Merkle speculated that key sizes of 64- or 128-bits would be used for Khafre and that more rounds of encryption would be required for Khafre than for Khufu. This, combined with the fact that each round of Khafre is more complex than for Khufu, makes Khafre slower. In compensation, Khafre does not require any precomputation and will encrypt small amounts of data more quickly.

In 1990 Biham and Shamir turned their differential cryptanalysis techniques against Khafre [170]. They were able to break 16-round Khafre with a chosen-plaintext attack using about 1500 different encryptions. It took about an hour, using their personal computer. Converting that to a known-plaintext attack would require about 2³⁸ encryptions. Khafre with 24 rounds can be broken by a chosen-plaintext attack using 2⁵³ encryptions, and a known-plaintext attack using 2⁵⁹ encryptions.

Patents

Both Khufu and Khafre are patented [1072]. Source code for the algorithms are in the patent. Anyone interested in licensing either or both algorithms should contact Director of Licensing, Xerox Corporation, P.O. Box 1600, Stamford, CT, 06904-1600.

13.8 RC2

RC2 is a variable-key-size encryption algorithm designed by Ron Rivest for RSA Data Security, Inc. (RSADSI). Apparently, “RC” stands for “Ron’s Code, ” although it officially stands for “Rivest Cipher.” (RC3 was broken at RSADSI during development; RC1 never got further than Rivest’s notebook.) It is proprietary, and its details have not been published. Don’t think for a minute that this helps security. RC2 has already appeared in commercial products. As far as I know, RC2 has not been patented and is only protected as a trade secret.
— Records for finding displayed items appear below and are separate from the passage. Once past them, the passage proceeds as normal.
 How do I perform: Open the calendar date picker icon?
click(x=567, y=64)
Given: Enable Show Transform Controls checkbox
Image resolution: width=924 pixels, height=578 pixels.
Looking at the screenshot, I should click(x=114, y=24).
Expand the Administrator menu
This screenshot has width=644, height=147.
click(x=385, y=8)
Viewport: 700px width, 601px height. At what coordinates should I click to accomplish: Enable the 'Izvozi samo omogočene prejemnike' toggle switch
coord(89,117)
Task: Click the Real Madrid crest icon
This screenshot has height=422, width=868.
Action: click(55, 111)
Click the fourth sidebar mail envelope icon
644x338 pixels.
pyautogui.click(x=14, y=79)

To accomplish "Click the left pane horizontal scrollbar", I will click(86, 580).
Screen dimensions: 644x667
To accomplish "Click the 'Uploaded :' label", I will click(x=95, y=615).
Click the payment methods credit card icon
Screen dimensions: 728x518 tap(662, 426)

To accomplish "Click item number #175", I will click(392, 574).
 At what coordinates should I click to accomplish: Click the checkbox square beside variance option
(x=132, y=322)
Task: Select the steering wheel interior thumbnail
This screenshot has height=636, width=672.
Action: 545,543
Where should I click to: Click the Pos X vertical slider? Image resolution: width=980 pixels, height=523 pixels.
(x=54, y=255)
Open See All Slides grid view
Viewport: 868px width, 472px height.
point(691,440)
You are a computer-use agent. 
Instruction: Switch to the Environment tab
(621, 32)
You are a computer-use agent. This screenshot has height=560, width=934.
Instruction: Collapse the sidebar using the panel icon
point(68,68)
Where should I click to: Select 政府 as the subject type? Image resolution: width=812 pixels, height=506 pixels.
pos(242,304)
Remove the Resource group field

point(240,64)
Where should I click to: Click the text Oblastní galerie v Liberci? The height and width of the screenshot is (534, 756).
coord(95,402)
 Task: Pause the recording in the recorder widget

RC2 is a variable-key-size 64-bit block cipher, designed to be a replacement for DES. According to the company, software implementations of RC2 are three times faster than DES. The algorithm accepts a variable-length key, from 0 bytes to the maximum string length the computer system supports; encryption speed is independent of key size. This key is preprocessed to yield a key-dependent table of 128 bytes. So the number of effectively different keys is 2¹⁰²⁴. RC2 has no S-boxes [805]; the two operations are “mix” and “mash, ” and one is chosen in each round. According to their literature [1334]:

... RC2 is not an iterative block cipher. This suggests that RC2 offers more protection against differential and linear cryptanalysis than other block ciphers which have relied for their security on copying the design of DES.